On 19 June 2015, the Armenian Parliament adopted a package of laws related to arbitration. This was the first arbitration reform since the adoption of the Law on Commercial Arbitration (“Law”) in December 2006. The law package came into force on 7 July 2015. One of the reasons for the reform was the need for alignment of the Armenian laws with the latest version of the UNCITRAL Model Law. Another reason was the need for the improvement of arbitration unfriendly practice which was established by the Armenian Cassation Court, which I have discussed in my earlier blog post. However, most importantly, those reforms were envisaged in the presidential decree on the legal and judicial 2012-2016 reforms.
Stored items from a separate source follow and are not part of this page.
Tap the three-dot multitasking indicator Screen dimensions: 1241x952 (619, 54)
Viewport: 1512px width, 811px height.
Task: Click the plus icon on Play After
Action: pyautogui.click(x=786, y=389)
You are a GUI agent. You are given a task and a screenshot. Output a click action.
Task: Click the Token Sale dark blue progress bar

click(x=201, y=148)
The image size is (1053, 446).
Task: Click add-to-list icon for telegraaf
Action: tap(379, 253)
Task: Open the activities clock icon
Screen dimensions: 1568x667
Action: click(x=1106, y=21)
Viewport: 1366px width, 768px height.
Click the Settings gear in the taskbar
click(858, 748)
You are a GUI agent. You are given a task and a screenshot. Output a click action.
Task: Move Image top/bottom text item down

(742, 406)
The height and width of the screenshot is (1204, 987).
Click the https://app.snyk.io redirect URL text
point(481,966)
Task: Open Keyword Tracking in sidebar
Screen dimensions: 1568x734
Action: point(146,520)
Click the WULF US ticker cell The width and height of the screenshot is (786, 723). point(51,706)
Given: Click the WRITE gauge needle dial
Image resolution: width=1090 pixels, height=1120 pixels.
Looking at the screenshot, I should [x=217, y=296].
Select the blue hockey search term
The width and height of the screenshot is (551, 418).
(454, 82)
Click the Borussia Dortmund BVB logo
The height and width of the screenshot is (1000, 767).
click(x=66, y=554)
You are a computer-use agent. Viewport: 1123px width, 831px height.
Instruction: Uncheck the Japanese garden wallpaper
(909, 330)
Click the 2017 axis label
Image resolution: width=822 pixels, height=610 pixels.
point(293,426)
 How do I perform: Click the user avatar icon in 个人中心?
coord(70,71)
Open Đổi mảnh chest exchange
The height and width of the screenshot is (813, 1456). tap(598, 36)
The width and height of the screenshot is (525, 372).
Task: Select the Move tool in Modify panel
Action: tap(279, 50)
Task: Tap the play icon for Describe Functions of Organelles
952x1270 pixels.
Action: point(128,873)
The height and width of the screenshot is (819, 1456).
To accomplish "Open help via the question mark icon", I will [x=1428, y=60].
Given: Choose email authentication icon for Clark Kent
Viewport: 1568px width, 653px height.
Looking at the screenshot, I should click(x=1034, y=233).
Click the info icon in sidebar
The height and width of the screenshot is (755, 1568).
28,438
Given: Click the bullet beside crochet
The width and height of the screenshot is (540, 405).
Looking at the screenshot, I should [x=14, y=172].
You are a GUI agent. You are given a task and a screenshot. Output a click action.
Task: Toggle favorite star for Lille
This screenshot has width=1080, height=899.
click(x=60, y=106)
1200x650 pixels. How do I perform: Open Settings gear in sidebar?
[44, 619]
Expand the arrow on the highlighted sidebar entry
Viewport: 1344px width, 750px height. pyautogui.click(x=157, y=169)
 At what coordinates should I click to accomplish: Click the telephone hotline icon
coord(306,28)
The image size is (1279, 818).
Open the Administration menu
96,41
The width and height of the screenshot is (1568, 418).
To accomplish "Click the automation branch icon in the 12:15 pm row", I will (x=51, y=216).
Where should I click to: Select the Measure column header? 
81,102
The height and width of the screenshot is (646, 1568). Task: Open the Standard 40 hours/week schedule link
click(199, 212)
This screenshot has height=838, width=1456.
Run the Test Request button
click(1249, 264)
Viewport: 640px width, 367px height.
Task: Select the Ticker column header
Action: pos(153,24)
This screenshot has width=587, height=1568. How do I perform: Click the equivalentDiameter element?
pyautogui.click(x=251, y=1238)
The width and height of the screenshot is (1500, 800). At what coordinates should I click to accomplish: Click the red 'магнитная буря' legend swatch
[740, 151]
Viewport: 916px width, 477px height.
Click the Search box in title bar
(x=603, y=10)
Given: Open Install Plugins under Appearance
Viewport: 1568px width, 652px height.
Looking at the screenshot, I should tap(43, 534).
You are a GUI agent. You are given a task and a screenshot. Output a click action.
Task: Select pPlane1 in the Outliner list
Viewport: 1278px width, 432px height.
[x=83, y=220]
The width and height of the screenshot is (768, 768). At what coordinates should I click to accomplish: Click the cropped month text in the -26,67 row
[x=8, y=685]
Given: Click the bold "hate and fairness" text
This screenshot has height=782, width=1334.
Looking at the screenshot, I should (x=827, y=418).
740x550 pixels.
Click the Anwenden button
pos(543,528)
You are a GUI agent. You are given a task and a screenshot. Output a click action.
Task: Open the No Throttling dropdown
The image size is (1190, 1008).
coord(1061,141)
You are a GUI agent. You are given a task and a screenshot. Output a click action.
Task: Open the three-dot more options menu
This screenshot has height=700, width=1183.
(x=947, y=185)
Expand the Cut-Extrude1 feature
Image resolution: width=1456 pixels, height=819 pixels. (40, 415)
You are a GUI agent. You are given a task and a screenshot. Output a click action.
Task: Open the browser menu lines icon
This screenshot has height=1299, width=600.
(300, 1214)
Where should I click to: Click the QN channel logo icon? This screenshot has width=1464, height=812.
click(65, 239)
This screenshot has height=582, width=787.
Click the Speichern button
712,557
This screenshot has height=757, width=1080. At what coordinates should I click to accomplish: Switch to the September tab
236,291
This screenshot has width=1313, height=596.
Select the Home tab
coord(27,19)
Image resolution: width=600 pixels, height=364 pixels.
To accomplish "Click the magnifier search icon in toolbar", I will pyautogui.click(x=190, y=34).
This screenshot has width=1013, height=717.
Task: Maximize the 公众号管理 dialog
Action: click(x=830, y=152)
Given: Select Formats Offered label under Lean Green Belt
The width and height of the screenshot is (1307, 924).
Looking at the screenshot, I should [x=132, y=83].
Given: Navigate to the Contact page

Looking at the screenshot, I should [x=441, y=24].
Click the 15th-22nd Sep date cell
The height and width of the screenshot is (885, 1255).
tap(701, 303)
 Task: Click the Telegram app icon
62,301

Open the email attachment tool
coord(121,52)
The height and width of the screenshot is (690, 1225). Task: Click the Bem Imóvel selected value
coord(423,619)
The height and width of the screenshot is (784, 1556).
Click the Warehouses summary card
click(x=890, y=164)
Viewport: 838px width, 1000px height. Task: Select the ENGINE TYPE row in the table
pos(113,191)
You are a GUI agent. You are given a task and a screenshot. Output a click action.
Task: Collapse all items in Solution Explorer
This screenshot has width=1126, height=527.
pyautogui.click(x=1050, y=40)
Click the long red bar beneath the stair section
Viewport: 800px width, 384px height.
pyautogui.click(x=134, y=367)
Before the reform, the Law allowed only commercial disputes to be arbitrated. As in many other jurisdictions, the Law defined “commercial disputes” very broadly. In order to make arbitration available for certain types of labor and family disputes as well, article 1.5 of the amendment to the Law prescribed that “the present Law extends also to non-commercial disputes in cases where dispute settlement by arbitration is authorized by law.” Based on this provision, the possibility of arbitrating certain types of family and labor disputes was respectively envisaged by the Family and Labor Codes. In particular, a new part 4 of article 17 of the Family Code is inserted which provides that if the division of common property of spouses does not relate to the interests of third parties, spouses can agree to refer such disputes to arbitration. However, an arbitration agreement does not preclude either party to refer the case to the court, except when such an agreement was concluded after the dispute has arisen and parties have exclusively agreed to resolve their dispute by means of arbitration. Indeed, this new article may create certain problems in practice, especially when identifying whether the dispute relates to third parties or not. The tribunal may at the later stage determine that there is such a possibility, and if so, the tribunal will have to decline its jurisdiction. A post-dispute arbitration enablement approach indeed aims to prevent a stronger party from abusing its rights, and in arbitration emerging economies this approach is often required.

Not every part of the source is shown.